Sitting by my Dad’s hospital bed, I recognise a familiar sense of distraction. A monitor, displaying live graphs of my father’s vitals, keeps drawing my attention away from the man himself. What it reminds me of is watching cricket on television. The Sky (or other local) production, sets its image on a platform of game data. My eye is drawn repeatedly away from the match image to the game data to note, in particular, the speed recorded of the delivery just bowled.
(My Dad is recovering well from a surgical procedure known as the Whipple – a name waiting for an improvised T20 shot to be attached to it – although he has put some more distance beyond his days of taking the first nine wickets in an innings or even sharing a century opening stand with me.)
This afternoon, one of the monitoring machines started bleating. It displayed a message: ‘air in tube’. I went to get a nurse who reset the machine, squeezed a tube, and explained, “there was air in a tube.” We nodded and remembered the story of my Mum being pre-opped for some minor surgery. The nurse tried to take her pulse, but the machine’s read out was stubbornly off-kilter and so the nurse shoved it away to be sent for repair. Several weeks after the surgery, my Mum’s doctor took her pulse, trusted his reading and had her booked in for a pace-maker that month.
Do we trust the machines that interpret the cricket we watch, or do we prefer to trust what we think we know?
In recent days, my cricket viewing has been distracted by the speed-gun’s read-out for the world’s finest fast bowler and a young English all-rounder. Dale Steyn’s profile invariably features the descriptor RF. Chris Woakes is generally understood to lack the pace to hold his own in Test cricket and will tend to have his F qualified with a preceding, not succeeding, M.
Steyn was bowling South Africa to a strong position in the second innings of the second Test against Pakistan. He was keeping to a tight off-stump line, registering 132-136kph. Woakes was bowling some economical middle-inning overs against New Zealand in the first one day international. His range was 130-137kph. Neither set of commentators mentioned that the bowler was operating at a pace unusual for themselves. Steyn remained RF and Woakes RMF.

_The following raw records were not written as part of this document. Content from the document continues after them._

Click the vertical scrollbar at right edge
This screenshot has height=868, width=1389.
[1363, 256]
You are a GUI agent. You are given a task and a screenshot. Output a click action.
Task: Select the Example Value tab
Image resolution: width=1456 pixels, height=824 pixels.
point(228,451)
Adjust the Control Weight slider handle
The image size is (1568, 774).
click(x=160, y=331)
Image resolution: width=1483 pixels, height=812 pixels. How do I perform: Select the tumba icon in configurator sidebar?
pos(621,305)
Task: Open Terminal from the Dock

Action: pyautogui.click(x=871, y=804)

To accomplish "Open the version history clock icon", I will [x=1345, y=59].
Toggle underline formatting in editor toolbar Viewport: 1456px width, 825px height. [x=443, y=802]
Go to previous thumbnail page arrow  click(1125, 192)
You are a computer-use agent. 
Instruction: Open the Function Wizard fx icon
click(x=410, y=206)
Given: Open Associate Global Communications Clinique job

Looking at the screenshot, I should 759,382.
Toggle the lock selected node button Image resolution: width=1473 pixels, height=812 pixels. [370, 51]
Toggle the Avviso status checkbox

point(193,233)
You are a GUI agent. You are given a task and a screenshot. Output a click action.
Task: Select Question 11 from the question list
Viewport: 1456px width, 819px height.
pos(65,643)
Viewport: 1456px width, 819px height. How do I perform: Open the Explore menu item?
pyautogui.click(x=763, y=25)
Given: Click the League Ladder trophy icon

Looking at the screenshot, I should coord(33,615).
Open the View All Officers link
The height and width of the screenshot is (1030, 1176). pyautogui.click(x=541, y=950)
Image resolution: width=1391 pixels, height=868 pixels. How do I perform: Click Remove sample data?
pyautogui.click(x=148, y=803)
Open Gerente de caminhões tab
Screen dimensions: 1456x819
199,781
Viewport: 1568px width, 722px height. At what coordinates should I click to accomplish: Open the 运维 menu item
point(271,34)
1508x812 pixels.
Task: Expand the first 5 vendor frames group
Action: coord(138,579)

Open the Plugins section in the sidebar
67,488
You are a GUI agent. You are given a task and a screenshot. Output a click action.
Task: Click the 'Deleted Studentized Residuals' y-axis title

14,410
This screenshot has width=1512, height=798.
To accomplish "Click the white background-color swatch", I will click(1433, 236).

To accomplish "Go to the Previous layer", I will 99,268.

This disjuncture between a bowler’s reputation and their recorded speed is fairly regular. Courtney Walsh continued to be called a fast bowler when delivering at a Trott-like 128kph. In the eyes of English cricket commentators, Sri Lanka (Malinga excepted) and Bangladesh only ever have medium pacers. These commentators find the on-screen data less distracting then I do, because I notice the numbers indicating that they tend to bowl at around the same pace as England’s quick bowlers.
How reliable are the ‘speed gun’ results? To be comparable, bowler by bowler, match by match, ground by ground, the camera must record the velocity of the ball at the point of release from the bowler’s hand – the point of maximum speed. Mohammed Irfan (left arm over, 7’1” tall), Tim Bresnan (right arm over, wide on the crease, 6′ tall) and Fidel Edwards (right arm over, slingy action, 5’8” tall) have very different release points. I can imagine technology capable of capturing all three accurately, but I don’t know if that’s what we have in place at every international cricket fixture.
Watching Steyn, I pondered a) for the thousandth time how speed in a bowler is over-rated, that control and movement must be the key to effectiveness; and b) whether his narrow features and niggling moustache make him look more like a hill-billy car mechanic or a 1940s black-marketeer.
Younis Khan was subjected to verbals from the niggling moustache and, very much more impressively, an old-fashioned working-over, peaking with a bouncer clocked at 149kph. Not long after, he played on, trying to force a fast, short delivery through the off-side. We didn’t need the speed-gun to tell that Steyn had upped his velocity. If we didn’t feel we could trust our own eyes, we only had to look at Steyn’s.